[Interface element records]
━━━

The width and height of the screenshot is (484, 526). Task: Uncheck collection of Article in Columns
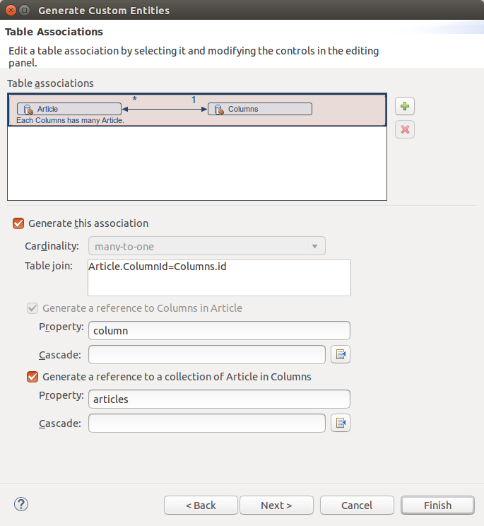point(33,377)
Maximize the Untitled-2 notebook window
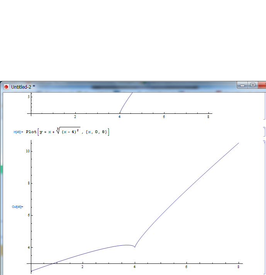This screenshot has height=275, width=266. point(253,85)
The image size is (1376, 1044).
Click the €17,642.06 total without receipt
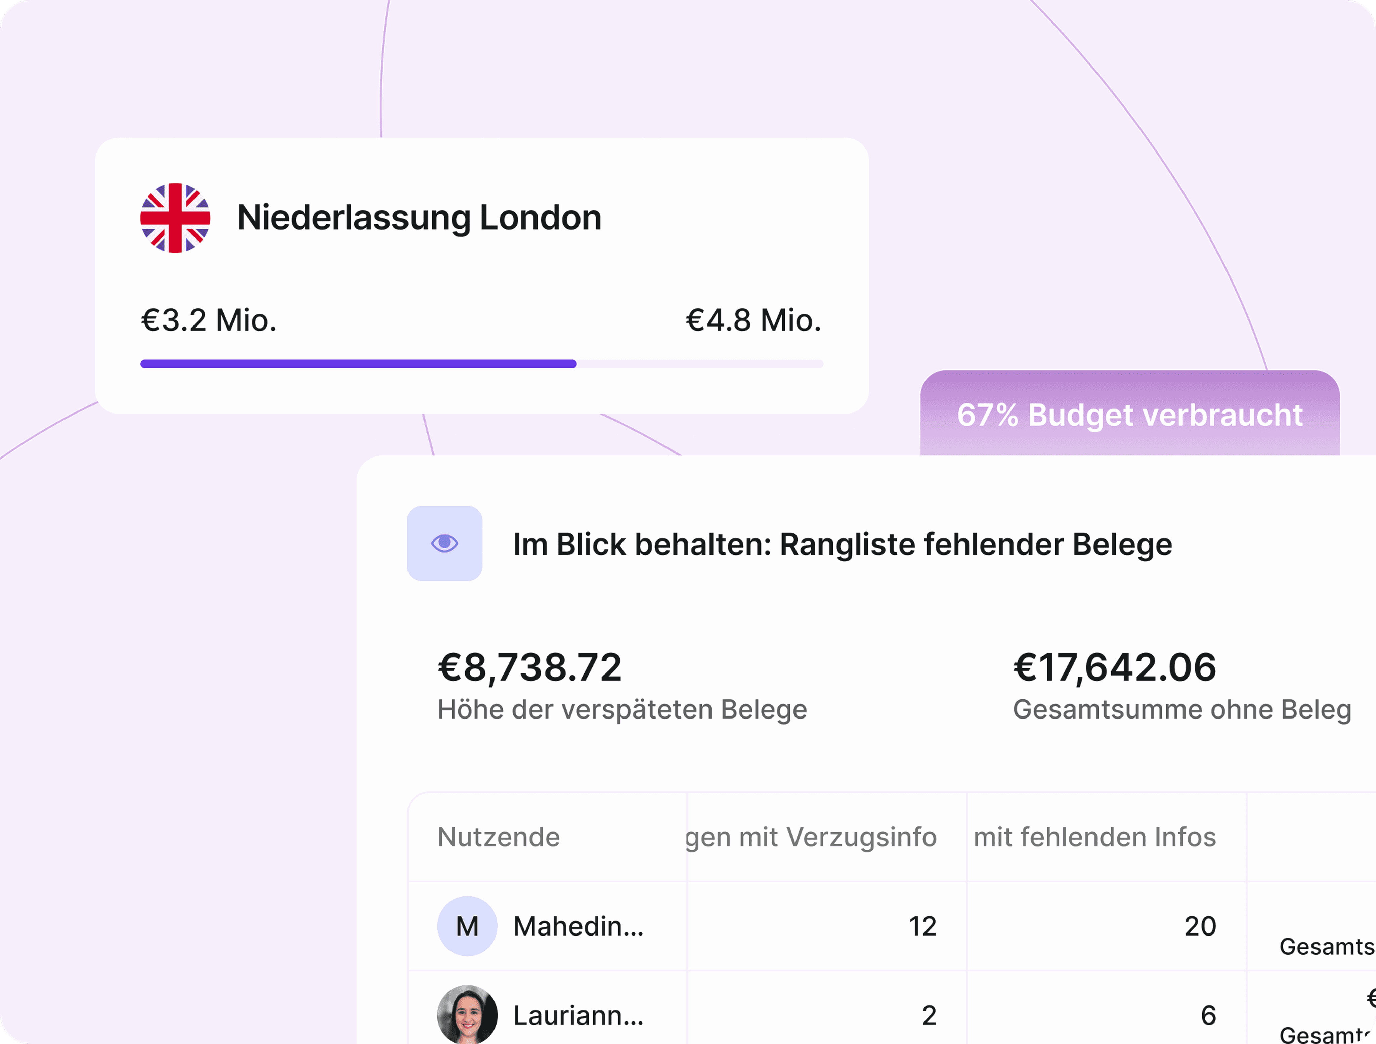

━━━

* [What is asked] Rewrite every record with "window" swapped for "pane" and everything else left as it is. Leave the pictures out of your answer.

* [Answer in full]
The width and height of the screenshot is (484, 526). Task: Uncheck collection of Article in Columns
point(33,377)
Maximize the Untitled-2 notebook pane
This screenshot has height=275, width=266. point(253,85)
The image size is (1376, 1044).
Click the €17,642.06 total without receipt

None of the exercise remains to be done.